The contents of the Accountants Report for the purposes of a prospectus are:
i. Title of report and identification of the reporting accountants, with details of their address.
ii. Addressee - usually the Director of the company.
iii. Report with the following information:
a) Examination of audited accounts of the company for the years required, Report on proposed issue stating number of shares and nominal value.
b) The accounts have been prepared in accordance with generally accepted accounting practices. The accounting policies used disclosed.
c) Whether reporting accountants have also been auditors of the company, if not the auditors are mentioned.
d) Whether any accounts have been made up for submission to the members subsequent to previous balance sheet.
e) Opinion on truth and fairness of the accounts;
f) Significant accounting policies that have been used in preparation of the accounts;
g) Profit and Loss Accounts for the last five years that must show earnings per share, profit before taxation, taxation and extra-ordinary items, directors emoluments.
h) Latest balance sheet.
i) Capital commitments and contingencies not provided for.
j) Date of report, signed.
b) Provision is made for disclosure of the adjustments made by reporting accountants in arriving at the information included in the report. The purpose of these adjustments is to reflect past results in future conditions so far as these are known. This is a reasonable principle acceptable under the third schedule provisions. As a result of these adjustments it may be difficult to reconcile reported figures with those in the past published accounts of the company.
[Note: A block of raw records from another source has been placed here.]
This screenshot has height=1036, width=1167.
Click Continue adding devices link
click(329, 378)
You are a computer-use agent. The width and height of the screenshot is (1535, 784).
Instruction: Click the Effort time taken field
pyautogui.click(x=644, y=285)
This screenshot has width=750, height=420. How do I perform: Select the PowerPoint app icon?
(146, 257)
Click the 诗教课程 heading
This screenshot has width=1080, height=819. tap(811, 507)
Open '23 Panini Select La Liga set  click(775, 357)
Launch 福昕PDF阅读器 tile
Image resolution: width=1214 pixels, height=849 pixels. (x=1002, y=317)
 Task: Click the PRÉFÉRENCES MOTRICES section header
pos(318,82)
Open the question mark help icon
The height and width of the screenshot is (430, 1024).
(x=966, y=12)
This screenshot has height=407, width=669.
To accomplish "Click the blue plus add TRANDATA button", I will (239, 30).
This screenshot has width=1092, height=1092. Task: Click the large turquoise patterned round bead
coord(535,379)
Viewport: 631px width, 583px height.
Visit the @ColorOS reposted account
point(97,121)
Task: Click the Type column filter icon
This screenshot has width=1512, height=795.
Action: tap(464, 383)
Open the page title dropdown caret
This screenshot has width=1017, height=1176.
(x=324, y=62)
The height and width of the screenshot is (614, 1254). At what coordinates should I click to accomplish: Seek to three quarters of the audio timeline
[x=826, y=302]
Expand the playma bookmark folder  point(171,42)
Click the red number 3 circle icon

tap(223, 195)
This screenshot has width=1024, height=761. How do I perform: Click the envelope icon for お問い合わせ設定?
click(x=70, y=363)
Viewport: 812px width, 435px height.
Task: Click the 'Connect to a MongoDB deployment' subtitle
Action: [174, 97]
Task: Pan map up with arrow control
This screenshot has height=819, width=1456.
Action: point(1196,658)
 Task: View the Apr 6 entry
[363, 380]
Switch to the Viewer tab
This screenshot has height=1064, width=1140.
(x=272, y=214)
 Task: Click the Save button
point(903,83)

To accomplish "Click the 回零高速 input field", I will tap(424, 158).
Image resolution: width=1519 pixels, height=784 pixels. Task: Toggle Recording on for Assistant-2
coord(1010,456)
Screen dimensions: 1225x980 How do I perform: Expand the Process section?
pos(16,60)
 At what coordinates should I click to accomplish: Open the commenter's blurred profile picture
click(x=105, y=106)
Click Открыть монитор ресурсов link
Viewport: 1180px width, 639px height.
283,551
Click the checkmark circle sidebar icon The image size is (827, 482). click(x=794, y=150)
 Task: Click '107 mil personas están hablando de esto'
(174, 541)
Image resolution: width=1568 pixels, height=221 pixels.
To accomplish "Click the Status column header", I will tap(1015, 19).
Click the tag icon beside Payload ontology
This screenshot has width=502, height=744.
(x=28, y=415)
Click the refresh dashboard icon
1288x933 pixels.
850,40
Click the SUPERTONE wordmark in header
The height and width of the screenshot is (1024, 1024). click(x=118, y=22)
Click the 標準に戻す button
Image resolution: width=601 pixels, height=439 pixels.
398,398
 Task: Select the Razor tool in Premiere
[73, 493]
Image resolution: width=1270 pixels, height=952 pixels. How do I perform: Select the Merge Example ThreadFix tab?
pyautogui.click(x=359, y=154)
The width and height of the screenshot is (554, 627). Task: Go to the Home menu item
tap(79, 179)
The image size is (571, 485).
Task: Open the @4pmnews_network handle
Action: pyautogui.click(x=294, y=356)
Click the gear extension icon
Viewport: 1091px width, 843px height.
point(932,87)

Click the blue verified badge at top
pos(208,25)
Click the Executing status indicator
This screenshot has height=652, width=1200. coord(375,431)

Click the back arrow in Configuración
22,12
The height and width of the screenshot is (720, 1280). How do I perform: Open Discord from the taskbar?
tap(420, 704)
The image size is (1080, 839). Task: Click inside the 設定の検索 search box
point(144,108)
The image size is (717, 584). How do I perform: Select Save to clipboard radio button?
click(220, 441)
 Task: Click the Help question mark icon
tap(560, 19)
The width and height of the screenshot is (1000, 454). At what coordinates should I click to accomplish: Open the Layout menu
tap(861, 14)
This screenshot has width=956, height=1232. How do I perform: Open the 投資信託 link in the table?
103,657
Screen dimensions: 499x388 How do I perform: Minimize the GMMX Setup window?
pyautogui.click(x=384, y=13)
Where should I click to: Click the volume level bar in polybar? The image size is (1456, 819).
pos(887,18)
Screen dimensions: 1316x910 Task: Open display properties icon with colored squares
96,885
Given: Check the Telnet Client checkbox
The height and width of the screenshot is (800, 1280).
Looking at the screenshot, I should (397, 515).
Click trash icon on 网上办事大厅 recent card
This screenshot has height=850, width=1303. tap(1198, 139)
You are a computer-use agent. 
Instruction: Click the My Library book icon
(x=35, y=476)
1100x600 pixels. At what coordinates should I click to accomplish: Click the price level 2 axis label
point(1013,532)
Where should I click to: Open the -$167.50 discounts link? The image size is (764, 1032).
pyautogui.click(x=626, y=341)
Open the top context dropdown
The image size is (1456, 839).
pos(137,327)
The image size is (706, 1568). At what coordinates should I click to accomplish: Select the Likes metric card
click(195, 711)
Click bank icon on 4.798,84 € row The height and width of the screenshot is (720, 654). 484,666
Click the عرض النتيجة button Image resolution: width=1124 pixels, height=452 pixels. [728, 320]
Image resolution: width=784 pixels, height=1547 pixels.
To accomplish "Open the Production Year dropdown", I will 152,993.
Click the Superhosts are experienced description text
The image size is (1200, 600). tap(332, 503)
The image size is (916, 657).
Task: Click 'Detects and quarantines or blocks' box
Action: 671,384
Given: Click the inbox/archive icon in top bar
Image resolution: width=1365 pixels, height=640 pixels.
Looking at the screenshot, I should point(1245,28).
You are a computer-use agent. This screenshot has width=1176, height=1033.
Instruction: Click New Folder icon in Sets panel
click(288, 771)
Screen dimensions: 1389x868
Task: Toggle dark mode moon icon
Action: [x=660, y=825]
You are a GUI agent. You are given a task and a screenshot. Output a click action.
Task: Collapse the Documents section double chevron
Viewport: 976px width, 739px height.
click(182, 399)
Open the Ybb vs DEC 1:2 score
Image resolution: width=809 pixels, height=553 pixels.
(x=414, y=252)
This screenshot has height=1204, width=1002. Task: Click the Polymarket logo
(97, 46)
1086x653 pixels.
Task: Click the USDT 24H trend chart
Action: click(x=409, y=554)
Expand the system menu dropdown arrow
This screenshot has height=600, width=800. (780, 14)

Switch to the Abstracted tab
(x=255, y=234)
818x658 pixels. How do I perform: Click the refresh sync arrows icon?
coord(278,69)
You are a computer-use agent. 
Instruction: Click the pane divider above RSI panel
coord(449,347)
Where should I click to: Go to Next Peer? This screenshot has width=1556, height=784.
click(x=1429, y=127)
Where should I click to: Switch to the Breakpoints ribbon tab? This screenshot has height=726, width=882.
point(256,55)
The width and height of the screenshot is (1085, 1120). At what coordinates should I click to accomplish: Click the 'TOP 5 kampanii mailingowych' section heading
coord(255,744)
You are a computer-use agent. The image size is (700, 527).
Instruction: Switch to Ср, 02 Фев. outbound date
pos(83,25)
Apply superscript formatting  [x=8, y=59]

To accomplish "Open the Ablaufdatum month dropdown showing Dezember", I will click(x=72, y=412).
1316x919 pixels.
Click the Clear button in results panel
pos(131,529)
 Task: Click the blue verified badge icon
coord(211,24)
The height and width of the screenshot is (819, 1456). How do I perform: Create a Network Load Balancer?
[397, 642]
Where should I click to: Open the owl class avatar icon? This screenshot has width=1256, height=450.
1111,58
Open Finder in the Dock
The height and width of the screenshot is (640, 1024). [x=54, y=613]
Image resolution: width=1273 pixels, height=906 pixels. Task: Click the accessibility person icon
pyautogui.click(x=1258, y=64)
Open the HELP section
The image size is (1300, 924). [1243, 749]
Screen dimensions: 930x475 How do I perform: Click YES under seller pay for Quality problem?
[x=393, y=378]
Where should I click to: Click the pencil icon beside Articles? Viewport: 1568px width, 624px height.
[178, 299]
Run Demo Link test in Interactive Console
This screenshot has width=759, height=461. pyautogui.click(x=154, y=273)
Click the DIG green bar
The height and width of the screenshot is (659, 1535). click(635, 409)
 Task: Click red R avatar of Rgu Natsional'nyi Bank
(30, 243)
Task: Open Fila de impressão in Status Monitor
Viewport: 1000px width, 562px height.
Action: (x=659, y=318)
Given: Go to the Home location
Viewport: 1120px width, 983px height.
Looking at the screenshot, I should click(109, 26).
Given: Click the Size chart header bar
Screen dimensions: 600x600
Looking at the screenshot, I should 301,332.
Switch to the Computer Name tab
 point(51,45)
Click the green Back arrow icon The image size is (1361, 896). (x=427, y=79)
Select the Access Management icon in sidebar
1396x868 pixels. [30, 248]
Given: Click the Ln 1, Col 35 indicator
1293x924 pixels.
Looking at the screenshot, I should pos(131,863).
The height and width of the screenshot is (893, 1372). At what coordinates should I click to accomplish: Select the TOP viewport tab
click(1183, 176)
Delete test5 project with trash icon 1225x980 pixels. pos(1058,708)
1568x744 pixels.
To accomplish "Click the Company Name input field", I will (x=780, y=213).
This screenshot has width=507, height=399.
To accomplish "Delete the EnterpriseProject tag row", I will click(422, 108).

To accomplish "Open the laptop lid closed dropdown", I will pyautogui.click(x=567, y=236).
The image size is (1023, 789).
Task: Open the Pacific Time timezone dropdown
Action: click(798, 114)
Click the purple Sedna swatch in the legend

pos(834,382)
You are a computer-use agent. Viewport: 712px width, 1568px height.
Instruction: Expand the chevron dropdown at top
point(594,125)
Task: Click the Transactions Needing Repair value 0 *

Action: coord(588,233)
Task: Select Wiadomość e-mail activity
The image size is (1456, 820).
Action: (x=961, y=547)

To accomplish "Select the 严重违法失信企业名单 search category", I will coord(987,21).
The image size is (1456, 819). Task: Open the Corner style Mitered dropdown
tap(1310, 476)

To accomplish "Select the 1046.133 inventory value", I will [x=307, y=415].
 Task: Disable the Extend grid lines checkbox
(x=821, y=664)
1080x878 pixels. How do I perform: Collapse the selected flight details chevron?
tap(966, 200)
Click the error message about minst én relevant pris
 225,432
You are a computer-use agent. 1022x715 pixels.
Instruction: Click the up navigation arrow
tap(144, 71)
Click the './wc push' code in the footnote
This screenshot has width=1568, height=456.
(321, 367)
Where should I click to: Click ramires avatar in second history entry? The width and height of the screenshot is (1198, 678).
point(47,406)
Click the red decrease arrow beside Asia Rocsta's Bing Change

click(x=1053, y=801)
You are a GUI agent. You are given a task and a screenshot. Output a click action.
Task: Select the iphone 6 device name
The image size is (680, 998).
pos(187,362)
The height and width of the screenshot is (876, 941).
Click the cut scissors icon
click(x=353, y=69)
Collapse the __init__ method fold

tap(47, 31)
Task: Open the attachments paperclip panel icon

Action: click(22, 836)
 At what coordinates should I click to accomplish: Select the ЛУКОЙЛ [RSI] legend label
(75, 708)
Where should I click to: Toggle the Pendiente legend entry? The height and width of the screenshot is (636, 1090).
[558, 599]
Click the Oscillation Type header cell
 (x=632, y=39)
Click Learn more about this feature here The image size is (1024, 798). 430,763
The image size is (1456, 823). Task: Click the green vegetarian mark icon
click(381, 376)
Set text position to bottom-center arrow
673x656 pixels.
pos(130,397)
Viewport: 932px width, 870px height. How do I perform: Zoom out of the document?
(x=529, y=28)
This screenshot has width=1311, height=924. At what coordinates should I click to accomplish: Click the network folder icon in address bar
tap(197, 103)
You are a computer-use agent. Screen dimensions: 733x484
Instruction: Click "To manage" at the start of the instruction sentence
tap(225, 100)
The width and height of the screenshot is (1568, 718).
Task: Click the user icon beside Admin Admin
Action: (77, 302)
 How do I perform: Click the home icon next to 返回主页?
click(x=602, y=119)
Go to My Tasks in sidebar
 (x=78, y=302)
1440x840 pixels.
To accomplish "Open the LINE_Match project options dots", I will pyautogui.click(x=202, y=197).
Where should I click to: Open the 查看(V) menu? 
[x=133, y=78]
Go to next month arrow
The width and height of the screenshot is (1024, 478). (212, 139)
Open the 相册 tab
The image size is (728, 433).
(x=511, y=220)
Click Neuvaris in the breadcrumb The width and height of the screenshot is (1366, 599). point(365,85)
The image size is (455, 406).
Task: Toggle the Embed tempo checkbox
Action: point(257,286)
The published stewardship accounts are prepared by a company's directors for presentation to committed shareholders in order to acquaint them with the result of the company's activities during the last complete year of stewardship. There is no over-riding need for the accounts to be comparable and consistent with each other. In a prospectus, the information is addressed to potential investors in such a way as to enable them to form an opinion on the likely prospects of the company under future trading conditions so far as they can be assessed. The purpose must be met, consistency and comparability must be achieved but also future conditions must be taken into consideration
Examples of situations in which adjustments would be appropriate are:
i. Income and/or expenditure which has arisen in the past, but which it is known will not arise in the future may be eliminated, e.g. nationalised subsidiaries, uninsured losses, extra-ordinary items etc.
ii. Revaluation of assets causing a change in depreciation charges. This should be adjusted only if revised figures can be produced with reasonable certainty otherwise it may be preferable to explain the position in a note to the accounts.
iii. A significant change in accounting policies at any point during the period reported on, in which event the accounts for all affected periods should be adjusted to reflect the accounting policies which are known to be applicable in the future.